Fritch verrouille le jeu politique

Alors que le Tapura Huiraatira cherchait un second souffle pour accompagner Lana Tetuanui aux sénatoriales, le scénario a brutalement basculé. Chargé d’arbitrer entre plusieurs profils, Édouard Fritch a finalement décidé de s’imposer lui-même dans la course. Une décision validée à l’unanimité, qui en dit long sur l’état réel des rapports de force au sein du parti autonomiste.
Une investiture verrouillée par le poids de l’expérience
Il n’y aura finalement pas eu de surprise, mais plutôt une confirmation : au Tapura, l’autorité politique reste incarnée par son président. À 74 ans, Édouard Fritch ajoute une nouvelle bataille électorale à un parcours déjà dense, lui qui a été successivement président du Pays, président de l’Assemblée, député et aujourd’hui maire de Pirae.
Le choix du conseil politique est limpide : privilégier la solidité et l’expérience plutôt que l’incertitude du renouvellement. Pourtant, les discussions internes avaient laissé entrevoir une autre voie. Plusieurs figures, dont Orava Guénin, apparaissaient comme des alternatives crédibles, incarnant une génération montante susceptible de redonner un souffle nouveau au parti.
Mais dans une période jugée stratégique, marquée par les enjeux institutionnels et les relations avec l’État, le Tapura a clairement fait le choix de la sécurité politique. Une logique assumée par les cadres du mouvement, qui considèrent que le Sénat nécessite une maîtrise fine des dossiers et des rouages institutionnels.
Face à lui, Lana Tetuanui, sénatrice sortante, brigue un troisième mandat. Le binôme s’inscrit donc dans une logique de continuité assumée, loin des expérimentations politiques.
Un renouvellement repoussé… mais revendiqué
Ce choix de l’expérience ne signifie pas pour autant un abandon total du renouvellement, du moins dans le discours officiel. Édouard Fritch lui-même insiste sur un point : son éventuelle élection à Paris ouvrirait des espaces politiques au niveau local.

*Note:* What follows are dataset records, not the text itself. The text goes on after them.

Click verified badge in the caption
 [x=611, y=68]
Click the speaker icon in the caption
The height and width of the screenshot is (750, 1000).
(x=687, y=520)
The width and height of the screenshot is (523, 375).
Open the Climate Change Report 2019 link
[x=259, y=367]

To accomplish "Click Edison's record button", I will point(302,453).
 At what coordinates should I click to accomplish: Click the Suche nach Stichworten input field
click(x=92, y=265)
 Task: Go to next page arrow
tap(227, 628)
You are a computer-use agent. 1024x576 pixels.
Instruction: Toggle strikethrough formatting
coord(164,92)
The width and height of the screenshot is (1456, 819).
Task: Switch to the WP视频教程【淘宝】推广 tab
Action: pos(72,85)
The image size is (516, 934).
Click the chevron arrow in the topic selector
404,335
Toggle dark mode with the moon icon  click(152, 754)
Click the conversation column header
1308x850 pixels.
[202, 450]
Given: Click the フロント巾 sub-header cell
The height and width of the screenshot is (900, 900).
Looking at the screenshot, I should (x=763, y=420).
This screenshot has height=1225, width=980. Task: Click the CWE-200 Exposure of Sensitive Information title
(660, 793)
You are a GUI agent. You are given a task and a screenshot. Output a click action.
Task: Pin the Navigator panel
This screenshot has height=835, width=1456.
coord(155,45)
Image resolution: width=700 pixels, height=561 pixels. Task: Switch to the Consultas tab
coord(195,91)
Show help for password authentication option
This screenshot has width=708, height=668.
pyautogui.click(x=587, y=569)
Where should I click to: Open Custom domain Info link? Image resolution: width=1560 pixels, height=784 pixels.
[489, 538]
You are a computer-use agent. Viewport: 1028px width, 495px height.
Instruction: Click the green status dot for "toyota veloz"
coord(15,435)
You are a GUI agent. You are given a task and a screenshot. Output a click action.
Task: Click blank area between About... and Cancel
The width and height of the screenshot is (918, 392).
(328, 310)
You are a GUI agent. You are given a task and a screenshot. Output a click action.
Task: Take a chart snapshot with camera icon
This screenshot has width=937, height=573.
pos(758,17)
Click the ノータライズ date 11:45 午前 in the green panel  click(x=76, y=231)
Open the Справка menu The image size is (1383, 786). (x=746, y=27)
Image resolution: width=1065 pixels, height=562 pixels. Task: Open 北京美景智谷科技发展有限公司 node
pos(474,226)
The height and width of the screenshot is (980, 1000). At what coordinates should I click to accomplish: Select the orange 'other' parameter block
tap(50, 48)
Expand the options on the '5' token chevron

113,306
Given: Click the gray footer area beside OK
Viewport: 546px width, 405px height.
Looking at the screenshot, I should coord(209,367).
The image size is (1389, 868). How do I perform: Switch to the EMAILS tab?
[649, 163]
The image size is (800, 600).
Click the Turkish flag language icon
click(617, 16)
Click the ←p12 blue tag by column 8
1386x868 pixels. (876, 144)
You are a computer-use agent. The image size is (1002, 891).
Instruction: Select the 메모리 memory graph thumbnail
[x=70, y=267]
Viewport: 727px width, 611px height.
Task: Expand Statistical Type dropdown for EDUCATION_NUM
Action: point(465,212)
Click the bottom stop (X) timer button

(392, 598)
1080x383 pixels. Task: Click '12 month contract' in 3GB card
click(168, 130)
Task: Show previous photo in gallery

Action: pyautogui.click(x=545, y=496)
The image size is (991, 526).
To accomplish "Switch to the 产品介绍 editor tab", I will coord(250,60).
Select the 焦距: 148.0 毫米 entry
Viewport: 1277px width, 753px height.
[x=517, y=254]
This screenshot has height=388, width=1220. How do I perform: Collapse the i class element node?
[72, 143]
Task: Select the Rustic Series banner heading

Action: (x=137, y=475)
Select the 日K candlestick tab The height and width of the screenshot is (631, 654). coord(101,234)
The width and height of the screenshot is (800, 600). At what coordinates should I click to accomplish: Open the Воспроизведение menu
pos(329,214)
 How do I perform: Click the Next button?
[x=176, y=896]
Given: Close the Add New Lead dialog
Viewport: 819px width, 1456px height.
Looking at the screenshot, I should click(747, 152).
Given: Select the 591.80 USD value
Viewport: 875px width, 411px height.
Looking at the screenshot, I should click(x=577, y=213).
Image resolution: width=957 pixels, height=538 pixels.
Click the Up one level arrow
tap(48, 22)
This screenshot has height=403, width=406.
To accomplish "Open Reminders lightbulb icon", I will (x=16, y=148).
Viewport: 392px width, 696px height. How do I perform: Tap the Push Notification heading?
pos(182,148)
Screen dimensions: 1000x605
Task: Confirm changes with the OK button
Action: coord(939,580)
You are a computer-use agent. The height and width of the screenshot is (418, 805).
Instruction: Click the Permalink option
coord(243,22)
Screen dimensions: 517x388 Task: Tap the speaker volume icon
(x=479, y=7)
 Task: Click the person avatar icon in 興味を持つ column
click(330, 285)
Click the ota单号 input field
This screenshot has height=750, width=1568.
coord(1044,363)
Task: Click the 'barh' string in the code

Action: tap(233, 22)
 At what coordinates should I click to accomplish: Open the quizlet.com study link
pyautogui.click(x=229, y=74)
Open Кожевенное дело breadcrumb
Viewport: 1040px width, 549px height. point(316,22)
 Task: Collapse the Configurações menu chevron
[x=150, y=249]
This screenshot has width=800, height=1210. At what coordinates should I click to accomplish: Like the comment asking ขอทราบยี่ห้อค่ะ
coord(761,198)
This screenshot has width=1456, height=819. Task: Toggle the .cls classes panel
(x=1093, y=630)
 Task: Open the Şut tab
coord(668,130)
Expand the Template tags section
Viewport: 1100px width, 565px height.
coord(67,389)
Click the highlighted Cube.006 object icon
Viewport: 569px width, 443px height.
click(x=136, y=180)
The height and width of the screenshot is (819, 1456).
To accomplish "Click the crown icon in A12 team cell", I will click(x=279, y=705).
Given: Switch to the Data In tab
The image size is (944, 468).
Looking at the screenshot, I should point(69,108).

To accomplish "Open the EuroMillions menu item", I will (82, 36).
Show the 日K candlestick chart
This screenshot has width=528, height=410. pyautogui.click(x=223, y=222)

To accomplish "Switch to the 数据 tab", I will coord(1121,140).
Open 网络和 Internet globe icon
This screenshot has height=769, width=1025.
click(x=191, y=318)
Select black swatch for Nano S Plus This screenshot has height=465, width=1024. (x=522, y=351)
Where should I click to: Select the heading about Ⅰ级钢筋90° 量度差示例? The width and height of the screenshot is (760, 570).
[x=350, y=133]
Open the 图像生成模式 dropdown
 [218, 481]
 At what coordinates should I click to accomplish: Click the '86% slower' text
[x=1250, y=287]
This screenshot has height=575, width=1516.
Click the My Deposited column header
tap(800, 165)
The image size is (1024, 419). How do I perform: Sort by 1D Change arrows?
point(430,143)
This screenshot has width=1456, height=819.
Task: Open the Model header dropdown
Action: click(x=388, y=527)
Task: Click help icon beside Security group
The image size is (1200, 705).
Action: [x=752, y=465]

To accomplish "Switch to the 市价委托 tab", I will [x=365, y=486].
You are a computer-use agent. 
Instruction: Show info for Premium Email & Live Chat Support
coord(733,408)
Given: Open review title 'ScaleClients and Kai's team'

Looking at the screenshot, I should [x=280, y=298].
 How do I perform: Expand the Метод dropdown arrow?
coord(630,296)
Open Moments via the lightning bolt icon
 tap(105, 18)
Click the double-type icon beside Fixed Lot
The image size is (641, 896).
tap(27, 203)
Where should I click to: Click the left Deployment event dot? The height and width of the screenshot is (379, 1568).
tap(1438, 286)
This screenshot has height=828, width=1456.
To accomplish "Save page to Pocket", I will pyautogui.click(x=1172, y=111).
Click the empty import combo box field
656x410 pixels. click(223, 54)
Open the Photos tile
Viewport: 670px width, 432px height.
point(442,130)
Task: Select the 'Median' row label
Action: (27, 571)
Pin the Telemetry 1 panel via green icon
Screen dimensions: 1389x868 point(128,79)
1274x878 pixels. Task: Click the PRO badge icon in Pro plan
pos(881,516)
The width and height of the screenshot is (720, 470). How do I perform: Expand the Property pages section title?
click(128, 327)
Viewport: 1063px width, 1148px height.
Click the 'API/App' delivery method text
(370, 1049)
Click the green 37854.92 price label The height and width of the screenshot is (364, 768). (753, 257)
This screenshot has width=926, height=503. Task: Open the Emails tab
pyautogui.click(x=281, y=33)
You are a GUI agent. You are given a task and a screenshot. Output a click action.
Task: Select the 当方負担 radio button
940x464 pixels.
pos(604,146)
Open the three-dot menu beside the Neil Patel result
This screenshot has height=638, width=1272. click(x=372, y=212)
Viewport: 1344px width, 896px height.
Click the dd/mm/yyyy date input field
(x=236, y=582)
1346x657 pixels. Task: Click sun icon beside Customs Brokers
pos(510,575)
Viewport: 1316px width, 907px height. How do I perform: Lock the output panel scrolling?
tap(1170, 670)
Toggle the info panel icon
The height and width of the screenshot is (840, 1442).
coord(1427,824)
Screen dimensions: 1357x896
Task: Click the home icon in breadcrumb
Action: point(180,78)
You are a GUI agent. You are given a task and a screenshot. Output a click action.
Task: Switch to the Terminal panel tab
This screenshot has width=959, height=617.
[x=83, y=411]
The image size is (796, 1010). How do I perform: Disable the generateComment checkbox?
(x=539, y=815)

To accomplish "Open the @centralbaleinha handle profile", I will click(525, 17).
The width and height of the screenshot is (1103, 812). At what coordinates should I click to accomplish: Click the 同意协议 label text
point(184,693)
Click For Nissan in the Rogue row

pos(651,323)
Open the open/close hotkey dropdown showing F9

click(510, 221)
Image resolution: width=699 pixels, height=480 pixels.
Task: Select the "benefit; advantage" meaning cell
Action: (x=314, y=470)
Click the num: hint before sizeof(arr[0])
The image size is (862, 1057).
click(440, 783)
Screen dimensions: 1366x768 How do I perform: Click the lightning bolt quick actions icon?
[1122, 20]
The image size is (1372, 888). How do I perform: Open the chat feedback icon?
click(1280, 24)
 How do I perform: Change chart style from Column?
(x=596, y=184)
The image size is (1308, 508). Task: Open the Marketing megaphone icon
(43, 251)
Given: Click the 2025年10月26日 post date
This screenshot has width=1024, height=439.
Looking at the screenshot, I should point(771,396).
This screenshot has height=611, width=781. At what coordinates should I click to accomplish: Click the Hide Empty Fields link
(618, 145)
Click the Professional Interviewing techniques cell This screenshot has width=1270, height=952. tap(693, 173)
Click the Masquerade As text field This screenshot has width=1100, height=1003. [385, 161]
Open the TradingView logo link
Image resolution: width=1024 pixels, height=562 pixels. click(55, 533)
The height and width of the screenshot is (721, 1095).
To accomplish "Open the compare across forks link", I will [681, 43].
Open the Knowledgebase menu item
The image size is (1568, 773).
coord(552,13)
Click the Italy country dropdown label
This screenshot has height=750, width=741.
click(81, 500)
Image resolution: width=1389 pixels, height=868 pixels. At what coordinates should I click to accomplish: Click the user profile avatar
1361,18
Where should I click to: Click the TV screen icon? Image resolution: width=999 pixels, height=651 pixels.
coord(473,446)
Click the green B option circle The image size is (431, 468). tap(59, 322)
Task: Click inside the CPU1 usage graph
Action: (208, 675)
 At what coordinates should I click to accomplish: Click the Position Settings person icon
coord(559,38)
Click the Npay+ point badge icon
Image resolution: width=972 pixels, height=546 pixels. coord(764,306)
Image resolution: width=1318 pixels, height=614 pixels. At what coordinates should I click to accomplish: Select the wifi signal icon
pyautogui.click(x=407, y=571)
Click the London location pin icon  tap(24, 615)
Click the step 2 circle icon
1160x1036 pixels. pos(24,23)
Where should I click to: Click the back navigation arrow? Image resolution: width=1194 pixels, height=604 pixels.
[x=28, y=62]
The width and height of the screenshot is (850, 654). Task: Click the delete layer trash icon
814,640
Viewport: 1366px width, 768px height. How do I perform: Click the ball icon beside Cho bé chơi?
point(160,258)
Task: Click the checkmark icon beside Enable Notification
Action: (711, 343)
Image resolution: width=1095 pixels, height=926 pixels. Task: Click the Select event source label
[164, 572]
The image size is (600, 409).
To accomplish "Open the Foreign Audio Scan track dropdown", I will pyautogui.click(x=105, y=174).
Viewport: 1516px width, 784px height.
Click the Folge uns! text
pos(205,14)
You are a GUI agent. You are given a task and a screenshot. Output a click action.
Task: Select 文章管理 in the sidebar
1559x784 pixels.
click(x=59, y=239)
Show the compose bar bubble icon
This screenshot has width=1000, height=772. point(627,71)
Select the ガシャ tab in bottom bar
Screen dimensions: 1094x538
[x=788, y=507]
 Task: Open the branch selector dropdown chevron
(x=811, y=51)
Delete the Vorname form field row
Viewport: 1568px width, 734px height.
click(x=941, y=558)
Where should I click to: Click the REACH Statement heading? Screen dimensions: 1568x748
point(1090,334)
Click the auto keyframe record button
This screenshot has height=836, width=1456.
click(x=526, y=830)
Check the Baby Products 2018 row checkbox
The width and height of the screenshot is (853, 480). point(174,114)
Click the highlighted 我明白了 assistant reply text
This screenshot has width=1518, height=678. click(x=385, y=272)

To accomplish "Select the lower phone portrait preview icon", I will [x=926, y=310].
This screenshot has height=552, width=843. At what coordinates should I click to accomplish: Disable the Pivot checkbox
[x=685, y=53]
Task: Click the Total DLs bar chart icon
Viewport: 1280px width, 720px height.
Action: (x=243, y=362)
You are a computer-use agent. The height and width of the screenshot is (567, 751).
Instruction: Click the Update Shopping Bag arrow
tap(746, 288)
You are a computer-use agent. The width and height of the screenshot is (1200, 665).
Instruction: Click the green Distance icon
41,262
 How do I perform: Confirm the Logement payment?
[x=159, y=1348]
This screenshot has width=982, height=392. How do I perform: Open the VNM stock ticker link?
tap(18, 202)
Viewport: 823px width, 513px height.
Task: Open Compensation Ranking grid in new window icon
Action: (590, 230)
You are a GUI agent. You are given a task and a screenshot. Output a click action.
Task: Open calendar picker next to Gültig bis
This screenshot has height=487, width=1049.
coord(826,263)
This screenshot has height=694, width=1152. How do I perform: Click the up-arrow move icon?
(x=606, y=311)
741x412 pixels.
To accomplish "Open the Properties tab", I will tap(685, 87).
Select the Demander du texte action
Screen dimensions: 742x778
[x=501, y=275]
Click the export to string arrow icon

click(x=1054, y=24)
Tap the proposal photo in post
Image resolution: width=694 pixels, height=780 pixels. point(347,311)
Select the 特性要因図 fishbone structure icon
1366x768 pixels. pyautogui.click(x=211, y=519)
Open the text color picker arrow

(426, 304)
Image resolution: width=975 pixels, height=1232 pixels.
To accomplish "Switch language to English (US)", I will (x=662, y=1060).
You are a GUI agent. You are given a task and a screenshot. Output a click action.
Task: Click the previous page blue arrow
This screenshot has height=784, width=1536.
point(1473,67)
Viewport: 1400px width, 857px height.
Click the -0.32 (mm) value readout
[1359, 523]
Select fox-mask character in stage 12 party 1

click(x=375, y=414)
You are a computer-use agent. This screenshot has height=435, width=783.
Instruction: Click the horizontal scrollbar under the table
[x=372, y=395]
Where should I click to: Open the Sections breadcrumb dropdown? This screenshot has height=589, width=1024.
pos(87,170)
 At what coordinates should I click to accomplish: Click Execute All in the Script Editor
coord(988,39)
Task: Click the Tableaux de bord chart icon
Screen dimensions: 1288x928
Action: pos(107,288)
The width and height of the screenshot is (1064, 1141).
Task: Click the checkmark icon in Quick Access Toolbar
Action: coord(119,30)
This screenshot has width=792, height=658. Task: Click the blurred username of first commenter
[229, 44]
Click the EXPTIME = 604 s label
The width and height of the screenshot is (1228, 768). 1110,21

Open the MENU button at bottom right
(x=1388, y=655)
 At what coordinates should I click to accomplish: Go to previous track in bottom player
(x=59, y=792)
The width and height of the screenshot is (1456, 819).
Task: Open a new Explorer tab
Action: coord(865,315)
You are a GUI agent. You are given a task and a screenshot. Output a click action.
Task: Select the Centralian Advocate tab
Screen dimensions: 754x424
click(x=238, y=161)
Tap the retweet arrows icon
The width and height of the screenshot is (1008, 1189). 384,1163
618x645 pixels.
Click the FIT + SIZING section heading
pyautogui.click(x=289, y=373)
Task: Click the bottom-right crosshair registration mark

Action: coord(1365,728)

En creux, le message est clair : partir pour mieux restructurer. L’ancien président entend toujours jouer un rôle central dans la recomposition du paysage autonomiste, notamment en vue des élections territoriales. Il évoque même la volonté de « reconstruire l’armée du Tapura », une formule qui traduit une ambition de reprise en main politique.
Mais cette stratégie soulève une question majeure : peut-on réellement préparer l’avenir en s’appuyant encore sur les figures du passé ? Certains cadres du parti s’étaient interrogés sur l’opportunité de voir leur leader historique partir à Paris à quelques mois d’échéances locales cruciales.
Le signal envoyé reste néanmoins cohérent avec une ligne politique assumée : stabilité, expérience et fidélité à une vision autonomiste structurée dans le cadre républicain français.
Une campagne ouverte et des équilibres fragiles
Si le Tapura affiche une unité de façade, la bataille est loin d’être gagnée. Le scrutin sénatorial repose sur un corps électoral restreint d’environ 700 grands électeurs, ce qui rend chaque voix décisive et chaque alliance stratégique.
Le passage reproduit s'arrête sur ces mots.